By Staff | Feb 27, 2010

Event staff packed up the Eighth Annual Burrowing Owl Festival earlier than expected Saturday after a chilling downpour hit Rotary Park.
The festival, hosted by the Cape Coral Friends of Wildlife and designed to educate families about the city’s official bird and other wildlife, was scheduled for 10 a.m. to 4 p.m., but the poor weather forced it to come to an end around 1 p.m.
Michael Orchin, president of the Cape Coral Friends of Wildlife, said this was the first rain-out the festival has experienced in eight years.
“The rain didn’t help us out,” he said. “It helped mother nature but it
didn’t help us.”
Normally the festival draws in 3,000 Southwest Florida residents wanting to see the numerous exhibits and attractions, yet most of the crowd left shortly after noon. Orchin estimated that between 1,200 and 1,300 people still attended the festival in the morning.
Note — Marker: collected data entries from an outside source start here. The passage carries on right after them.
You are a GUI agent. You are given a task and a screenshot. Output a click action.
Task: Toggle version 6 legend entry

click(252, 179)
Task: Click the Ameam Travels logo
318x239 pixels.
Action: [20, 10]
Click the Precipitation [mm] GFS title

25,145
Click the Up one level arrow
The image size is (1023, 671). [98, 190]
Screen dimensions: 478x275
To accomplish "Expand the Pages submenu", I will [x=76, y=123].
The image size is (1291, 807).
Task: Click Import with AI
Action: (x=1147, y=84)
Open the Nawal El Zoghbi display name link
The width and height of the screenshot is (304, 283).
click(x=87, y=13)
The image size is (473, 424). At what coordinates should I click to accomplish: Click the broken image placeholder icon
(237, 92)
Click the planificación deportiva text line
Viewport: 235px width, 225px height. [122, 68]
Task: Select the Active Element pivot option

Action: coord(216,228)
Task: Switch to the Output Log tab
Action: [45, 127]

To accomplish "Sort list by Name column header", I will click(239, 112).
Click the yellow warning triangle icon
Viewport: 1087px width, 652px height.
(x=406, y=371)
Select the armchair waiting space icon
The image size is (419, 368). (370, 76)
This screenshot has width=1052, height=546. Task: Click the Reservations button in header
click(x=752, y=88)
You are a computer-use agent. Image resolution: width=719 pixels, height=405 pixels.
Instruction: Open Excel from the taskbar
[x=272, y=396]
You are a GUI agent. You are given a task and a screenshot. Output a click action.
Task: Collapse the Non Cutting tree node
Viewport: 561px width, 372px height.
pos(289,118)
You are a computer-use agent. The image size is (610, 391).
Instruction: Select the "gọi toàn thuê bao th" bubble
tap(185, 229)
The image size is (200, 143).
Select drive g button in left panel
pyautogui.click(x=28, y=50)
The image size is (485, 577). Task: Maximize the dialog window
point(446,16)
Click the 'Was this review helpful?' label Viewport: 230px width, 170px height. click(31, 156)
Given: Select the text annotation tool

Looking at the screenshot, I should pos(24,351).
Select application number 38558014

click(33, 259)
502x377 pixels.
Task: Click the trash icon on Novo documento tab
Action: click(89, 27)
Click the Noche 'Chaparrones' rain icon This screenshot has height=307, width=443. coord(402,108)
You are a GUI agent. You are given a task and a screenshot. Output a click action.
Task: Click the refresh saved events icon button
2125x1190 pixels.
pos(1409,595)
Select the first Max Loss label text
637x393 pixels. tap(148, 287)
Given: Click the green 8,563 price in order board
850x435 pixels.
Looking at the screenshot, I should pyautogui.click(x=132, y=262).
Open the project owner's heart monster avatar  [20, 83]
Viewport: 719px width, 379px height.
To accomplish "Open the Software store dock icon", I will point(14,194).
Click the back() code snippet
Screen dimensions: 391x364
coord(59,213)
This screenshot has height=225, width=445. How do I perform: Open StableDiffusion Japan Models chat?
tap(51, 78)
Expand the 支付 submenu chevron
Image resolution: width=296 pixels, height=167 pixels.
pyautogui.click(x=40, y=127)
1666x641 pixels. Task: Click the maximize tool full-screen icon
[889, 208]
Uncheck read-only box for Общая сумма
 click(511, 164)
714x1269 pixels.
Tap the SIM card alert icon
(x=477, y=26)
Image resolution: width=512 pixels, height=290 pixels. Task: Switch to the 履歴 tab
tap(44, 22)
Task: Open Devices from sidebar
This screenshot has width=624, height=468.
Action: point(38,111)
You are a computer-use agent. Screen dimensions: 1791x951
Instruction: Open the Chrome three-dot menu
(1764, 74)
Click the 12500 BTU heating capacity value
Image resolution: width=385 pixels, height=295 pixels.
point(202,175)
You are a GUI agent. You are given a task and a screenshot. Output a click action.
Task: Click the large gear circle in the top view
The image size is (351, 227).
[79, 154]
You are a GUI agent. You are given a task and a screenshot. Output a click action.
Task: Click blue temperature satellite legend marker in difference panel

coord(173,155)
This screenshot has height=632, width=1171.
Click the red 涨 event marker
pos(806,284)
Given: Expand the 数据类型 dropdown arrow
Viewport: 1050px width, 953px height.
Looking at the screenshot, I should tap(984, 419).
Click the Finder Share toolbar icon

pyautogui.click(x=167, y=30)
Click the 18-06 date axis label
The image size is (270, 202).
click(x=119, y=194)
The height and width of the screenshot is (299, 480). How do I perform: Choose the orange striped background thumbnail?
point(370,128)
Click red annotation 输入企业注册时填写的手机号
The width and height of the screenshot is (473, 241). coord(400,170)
“It was doing pretty good, but attendance was down because everyone thought it was going to rain,” he said.
There was no Plan B for the event, Orchin said, so local residents will have to wait for the next Burrowing Owl Festival in 2011. Even though he wishes it was a two-day event, the Friends of Wildlife don’t have enough volunteers to expand the festival to an entire weekend.
Approximately 120 people volunteer for the wildlife organization, but only 40 are capable of overseeing thefestival or setting up the exhibits. Because Friends of Wildlife is entirely volunteer-based, events like the festival help raise money for the building and maintenance of owl burrows throughout Cape Coral.
B. Keith Councell, a professional bee remover with Councell Farms in Fort Myers, was one of the vendors whogot rained out Saturday, but who kept his table set up longer.
“It was cold weather,” he said. “But it’s beautiful now.”
Councell sold jars of pure, local honey, as well as wax candles, and he displayed a bee observation hive to show people what happens inside a bee colony. The hive he showed on Saturday was cut from the wall of a
person’s home.
“It let’s them get up close and people see what goes on inside a colony,” he said.
After the crowds left early Councell likely didn’t sell as much honey as he expected, but he didn’t mind.
“I probably sold less, but we mostly came out to educate,” he said.
The event may have closed early, but Orchin said the highlight of this year’s Burrowing Owl Festival was the opening of the permanent butterfly tent at Rotary Park. Home Depot donated the building supplies and volunteers from the Friends of Wildlife built a tent that will house butterflies and native plants all year round.
Orchin explained that the tent will be open the same hours as the park.
Volunteers will also periodically work in the tent to weed or plant throughout the year.
“It will be self-sufficient and an ongoing population of butterflies,” he said.
One of the species of native butterflies expected to grow in the tent is the Zebra Longwing, the state’s official butterfly. Orchin said he used to see this species everywhere until Hurricane Charley hit in 2004 and decimated the local population.
The rain not only forced thousands of people to stay in their homes on Saturday, but most of the burrowing owls in Cape Coral also hid in their holes. Although, Orchin said that both of the burrowing owl bus tours, scheduled at 10:30 a.m. and 2 p.m., were able to run.
And none of the presentations were affected because they were inside the park’s environmental center.